DATA FOR THIS TASK: Begin
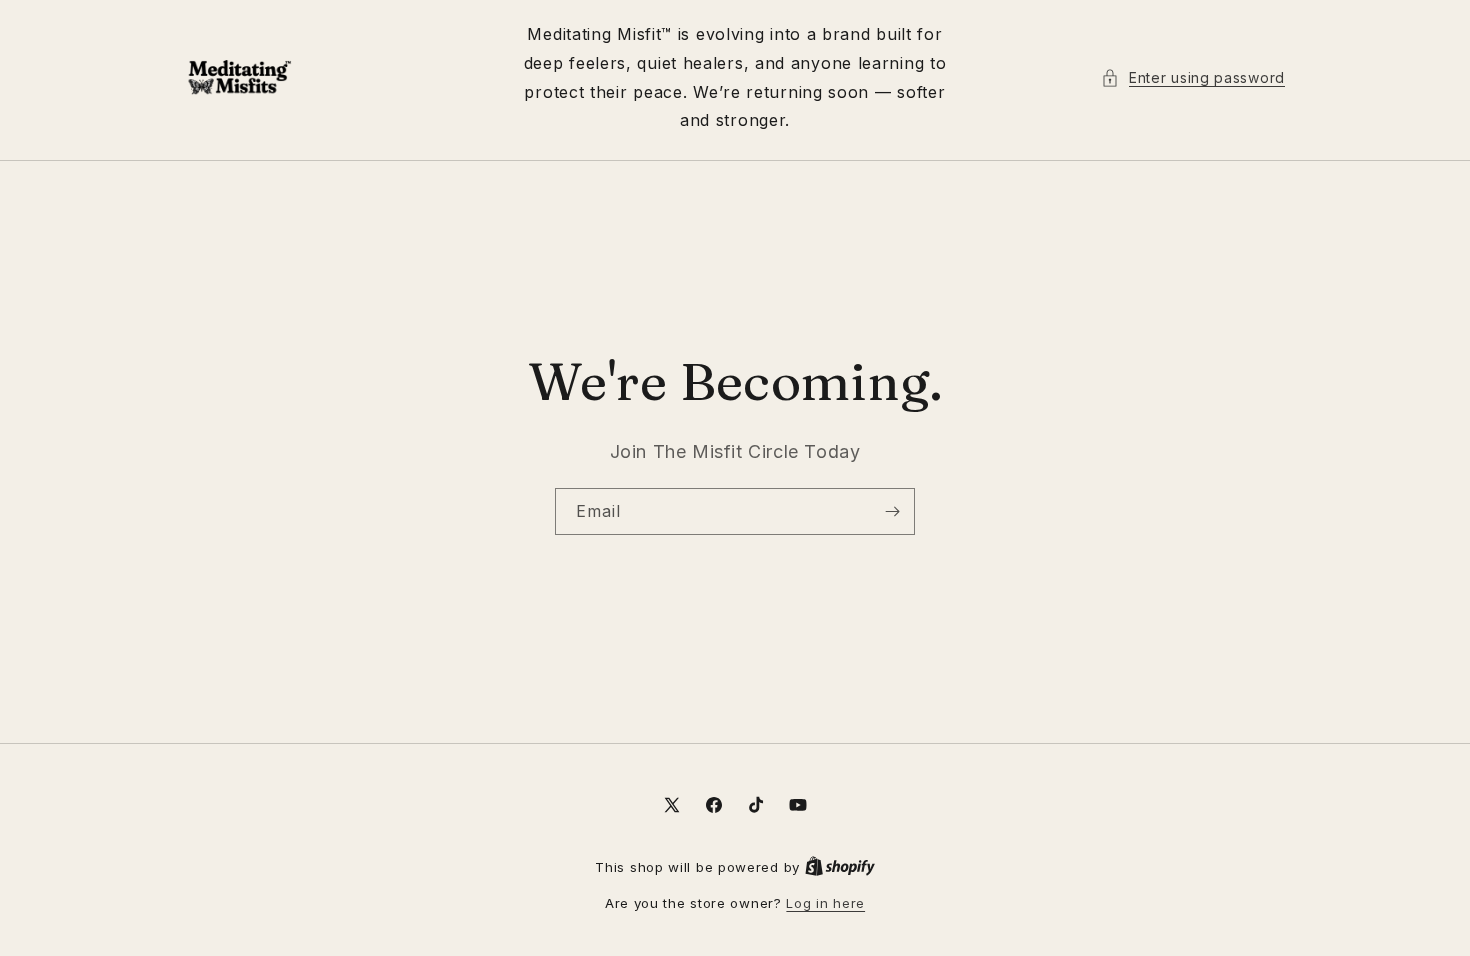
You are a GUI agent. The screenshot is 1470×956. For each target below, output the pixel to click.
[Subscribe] (892, 511)
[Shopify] (840, 867)
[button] (1193, 77)
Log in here (825, 903)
DATA FOR THIS TASK: End
> **ABOUT THIS TASK**: Please repeat each record exactly and keep every picture out of the copy.

> **ANSWER SECTION**:
You are a GUI agent. The screenshot is 1470×956. For each target below, output the pixel to click.
[Subscribe] (892, 511)
[Shopify] (840, 867)
[button] (1193, 77)
Log in here (825, 903)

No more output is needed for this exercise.